Work required: Work out how many lines of the data hold the string "image", and reply with that number alone.

Dataset entries:
>>>
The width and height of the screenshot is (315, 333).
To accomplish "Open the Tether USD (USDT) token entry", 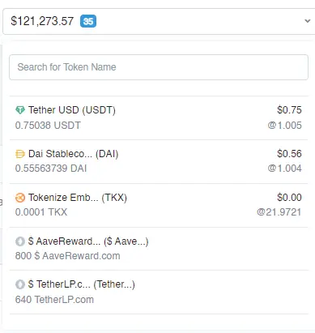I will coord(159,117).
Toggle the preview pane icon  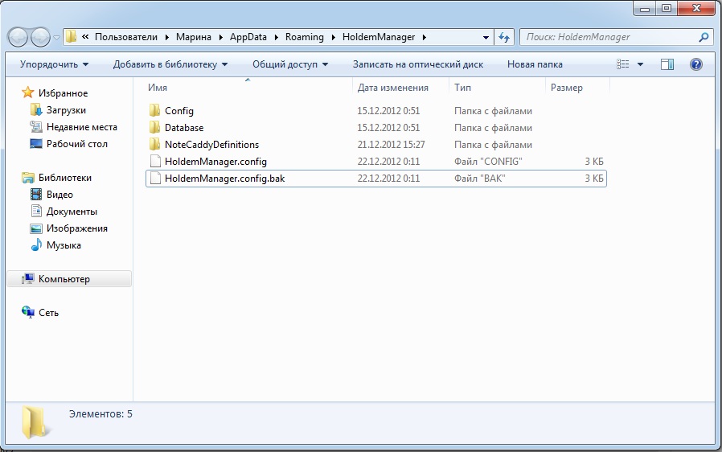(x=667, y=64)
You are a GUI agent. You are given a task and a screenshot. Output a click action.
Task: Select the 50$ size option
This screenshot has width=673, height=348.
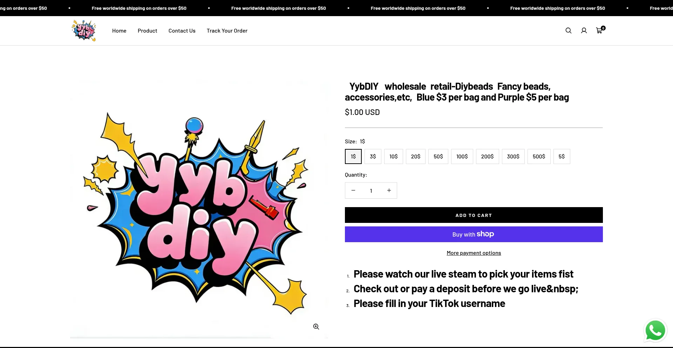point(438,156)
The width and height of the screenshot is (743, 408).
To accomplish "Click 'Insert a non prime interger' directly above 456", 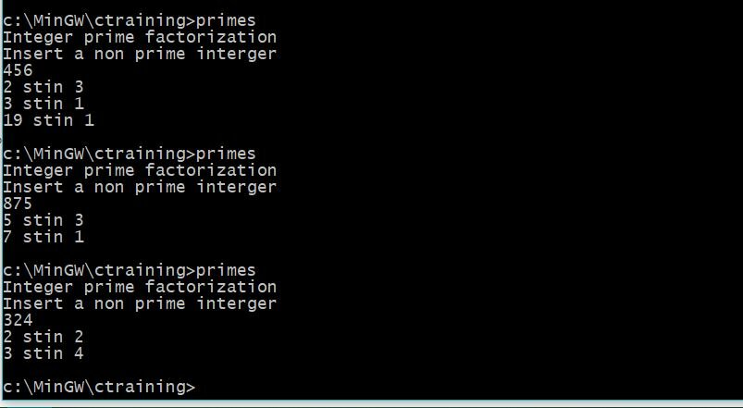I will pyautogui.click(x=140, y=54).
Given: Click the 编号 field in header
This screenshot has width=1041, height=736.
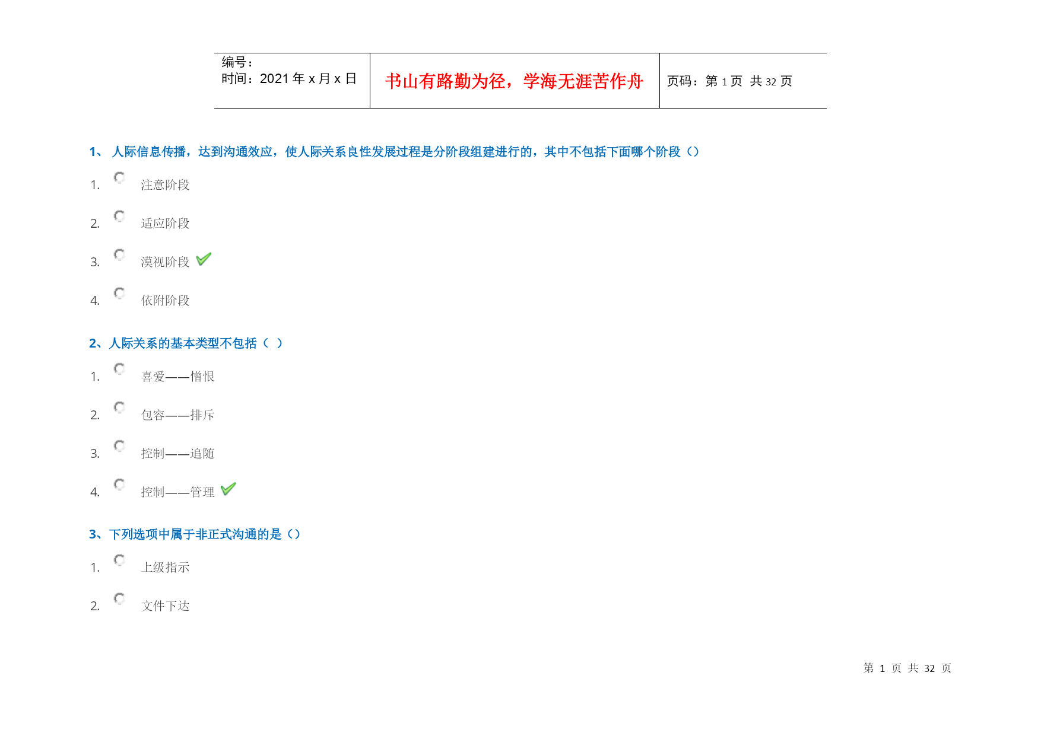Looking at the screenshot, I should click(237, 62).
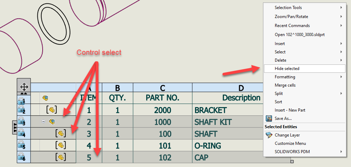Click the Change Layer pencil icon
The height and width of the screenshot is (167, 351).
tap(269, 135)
<<<
>>>
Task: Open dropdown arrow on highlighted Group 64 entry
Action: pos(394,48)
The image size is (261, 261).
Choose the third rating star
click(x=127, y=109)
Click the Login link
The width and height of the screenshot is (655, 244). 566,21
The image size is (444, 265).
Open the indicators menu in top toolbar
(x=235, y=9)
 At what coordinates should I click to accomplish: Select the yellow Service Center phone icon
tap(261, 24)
<<<
Reply: 2